Supplied material Start Marker

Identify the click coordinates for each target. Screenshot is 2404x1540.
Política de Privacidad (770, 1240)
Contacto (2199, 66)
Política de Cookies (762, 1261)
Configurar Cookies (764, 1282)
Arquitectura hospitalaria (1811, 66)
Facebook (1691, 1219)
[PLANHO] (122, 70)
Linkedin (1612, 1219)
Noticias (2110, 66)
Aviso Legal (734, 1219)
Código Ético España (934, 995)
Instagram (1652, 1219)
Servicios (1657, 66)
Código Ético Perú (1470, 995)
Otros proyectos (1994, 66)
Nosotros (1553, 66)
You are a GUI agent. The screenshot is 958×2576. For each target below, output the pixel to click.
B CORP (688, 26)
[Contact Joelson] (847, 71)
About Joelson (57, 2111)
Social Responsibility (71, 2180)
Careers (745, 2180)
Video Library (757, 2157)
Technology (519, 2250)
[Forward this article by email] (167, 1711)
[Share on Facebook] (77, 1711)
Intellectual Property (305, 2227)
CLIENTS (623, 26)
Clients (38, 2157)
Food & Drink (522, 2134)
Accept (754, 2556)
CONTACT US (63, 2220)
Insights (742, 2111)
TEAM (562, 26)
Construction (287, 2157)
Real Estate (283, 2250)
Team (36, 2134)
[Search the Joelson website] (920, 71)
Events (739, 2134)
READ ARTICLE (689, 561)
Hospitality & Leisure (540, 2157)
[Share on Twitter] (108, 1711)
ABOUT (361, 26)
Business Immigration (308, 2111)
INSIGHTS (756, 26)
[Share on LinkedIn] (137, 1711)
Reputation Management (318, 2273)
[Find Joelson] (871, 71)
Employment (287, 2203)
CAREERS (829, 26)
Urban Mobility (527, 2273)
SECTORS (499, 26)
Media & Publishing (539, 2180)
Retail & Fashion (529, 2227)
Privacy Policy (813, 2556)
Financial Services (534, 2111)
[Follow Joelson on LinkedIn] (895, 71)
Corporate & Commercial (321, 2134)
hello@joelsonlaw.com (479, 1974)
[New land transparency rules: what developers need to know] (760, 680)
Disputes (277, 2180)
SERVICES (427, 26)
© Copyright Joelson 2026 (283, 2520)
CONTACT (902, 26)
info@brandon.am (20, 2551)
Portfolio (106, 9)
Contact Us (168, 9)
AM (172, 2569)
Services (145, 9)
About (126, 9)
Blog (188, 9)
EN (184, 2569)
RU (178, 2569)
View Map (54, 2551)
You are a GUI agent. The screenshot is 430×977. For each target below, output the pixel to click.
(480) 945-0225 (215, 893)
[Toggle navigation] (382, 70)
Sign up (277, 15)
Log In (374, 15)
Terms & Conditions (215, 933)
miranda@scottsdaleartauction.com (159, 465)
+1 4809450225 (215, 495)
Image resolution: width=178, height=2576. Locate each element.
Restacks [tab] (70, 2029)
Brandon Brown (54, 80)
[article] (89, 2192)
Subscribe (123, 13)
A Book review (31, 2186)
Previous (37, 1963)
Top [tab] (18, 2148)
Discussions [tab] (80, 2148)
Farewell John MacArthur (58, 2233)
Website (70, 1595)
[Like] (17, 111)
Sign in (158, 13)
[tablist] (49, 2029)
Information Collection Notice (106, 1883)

Supplied material End Marker

# Exercise goal:
With the first line being the one containing "Media & Publishing (539, 2180)" and the last line the one containing "EN (184, 2569)", transcribe exactly the lines above that fall in that range.

# Problem solution:
Media & Publishing (539, 2180)
Retail & Fashion (529, 2227)
Privacy Policy (813, 2556)
Financial Services (534, 2111)
[Follow Joelson on LinkedIn] (895, 71)
Corporate & Commercial (321, 2134)
hello@joelsonlaw.com (479, 1974)
[New land transparency rules: what developers need to know] (760, 680)
Disputes (277, 2180)
SERVICES (427, 26)
© Copyright Joelson 2026 (283, 2520)
CONTACT (902, 26)
info@brandon.am (20, 2551)
Portfolio (106, 9)
Contact Us (168, 9)
AM (172, 2569)
Services (145, 9)
About (126, 9)
Blog (188, 9)
EN (184, 2569)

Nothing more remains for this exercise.